The subpoena seeks documents related to Mr. Giuliani’s business dealings with Ukraine and his involvement in efforts to oust the U.S. ambassador in Kyiv, as well as any interactions between Mr. Sessions, Mr. Giuliani and four men who were indicted last week on campaign-finance and conspiracy accounts, the people said.

Mr. Sessions’ knowledge of Mr. Giuliani’s dealings is a primary focus of the subpoena, the people said.

There has been a closer review of whether it would be possible to indict the President’s personal lawyer under foreign agent laws, with broad consensus that what Rudy is doing is actually covered by FARA — and not just his work for Ukraine, but also (among other places) for Turkey.

But there have been a number of claims that, I think, have been too pat about how easy or hard this is going to be.

Greg Craig, Tony Podesta, Vin Weber, and Bijan Kian are not apt precedents

First, a number of people have looked at how SDNY considered — but did not charge — Greg Craig, Tony Podesta, and Vin Weber under FARA, suggesting the same considerations would hold true with Rudy. Others have looked at Greg Craig (who was prosecuted but acquitted in DC for FARA after SDNY decided not to charge it) and Bijan Kian (who was convicted but then had his conviction thrown out by Judge Anthony Trenga based on the legal theory DOJ used) to suggest these cases are too difficult to charge to get Rudy.

It is absolutely the case that when powerful men with skilled lawyers have been pursued under FARA in recent years, DOJ has succeeded not in trial, but instead has gotten either plea deals or failed at trial (and that may have been one of the facts behind Mueller’s decision to strike a plea deal with Paul Manafort). That is sound evidence that SDNY is no doubt aware of.

But several things distinguish Rudy.

Most notably, all of those earlier cases came before DOJ’s newfound commitment to prosecuting FARA, with Mike Flynn prosecutor Brandon Van Grack taking over where a woman named Heather Hunt had been in charge before.

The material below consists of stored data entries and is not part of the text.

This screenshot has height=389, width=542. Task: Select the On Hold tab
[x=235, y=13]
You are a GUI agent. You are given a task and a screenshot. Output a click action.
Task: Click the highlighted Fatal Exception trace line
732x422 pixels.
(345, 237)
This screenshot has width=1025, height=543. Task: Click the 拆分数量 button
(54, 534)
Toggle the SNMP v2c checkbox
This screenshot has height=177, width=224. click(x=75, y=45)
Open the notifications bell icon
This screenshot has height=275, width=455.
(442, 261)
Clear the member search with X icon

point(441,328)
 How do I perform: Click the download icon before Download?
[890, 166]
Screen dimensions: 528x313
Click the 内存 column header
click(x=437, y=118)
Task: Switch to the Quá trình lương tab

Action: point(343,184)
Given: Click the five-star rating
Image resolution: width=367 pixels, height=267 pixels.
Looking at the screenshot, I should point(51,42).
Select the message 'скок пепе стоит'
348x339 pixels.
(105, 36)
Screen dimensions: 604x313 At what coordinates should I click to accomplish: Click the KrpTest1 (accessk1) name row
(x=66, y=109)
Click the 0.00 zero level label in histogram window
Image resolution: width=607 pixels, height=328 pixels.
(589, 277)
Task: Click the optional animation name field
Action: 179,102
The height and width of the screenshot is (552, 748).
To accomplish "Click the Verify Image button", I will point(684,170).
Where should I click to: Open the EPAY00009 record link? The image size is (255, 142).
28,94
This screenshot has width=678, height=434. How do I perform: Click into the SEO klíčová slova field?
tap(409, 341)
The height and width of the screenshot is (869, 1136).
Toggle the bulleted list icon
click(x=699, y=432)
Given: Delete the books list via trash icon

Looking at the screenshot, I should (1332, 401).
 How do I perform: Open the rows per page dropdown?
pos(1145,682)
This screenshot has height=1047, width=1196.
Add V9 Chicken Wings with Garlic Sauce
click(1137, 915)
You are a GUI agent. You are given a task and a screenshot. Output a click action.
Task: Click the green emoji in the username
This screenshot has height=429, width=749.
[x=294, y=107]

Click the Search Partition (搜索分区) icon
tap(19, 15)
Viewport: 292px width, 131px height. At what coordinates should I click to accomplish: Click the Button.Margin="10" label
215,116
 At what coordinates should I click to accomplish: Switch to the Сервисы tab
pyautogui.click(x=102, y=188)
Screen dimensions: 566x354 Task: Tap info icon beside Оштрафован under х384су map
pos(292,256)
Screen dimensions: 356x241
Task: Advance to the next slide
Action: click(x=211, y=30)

At a minimum, that means a process that originally took place with Craig, Podesta, Weber, and Kian under an assumption that FARA would be treated solely as a registration issue may now be taking place under an assumption that violations of FARA — presumably to include both a failure to register and (what most charges have been so far) false statements under registration — can be prosecuted. That assumption would dramatically change the attention with which DOJ would document their communications, so prosecutors would not now be stuck going to trial (as Craig’s prosecutors were) without having DOJ’s documentation of a key meeting.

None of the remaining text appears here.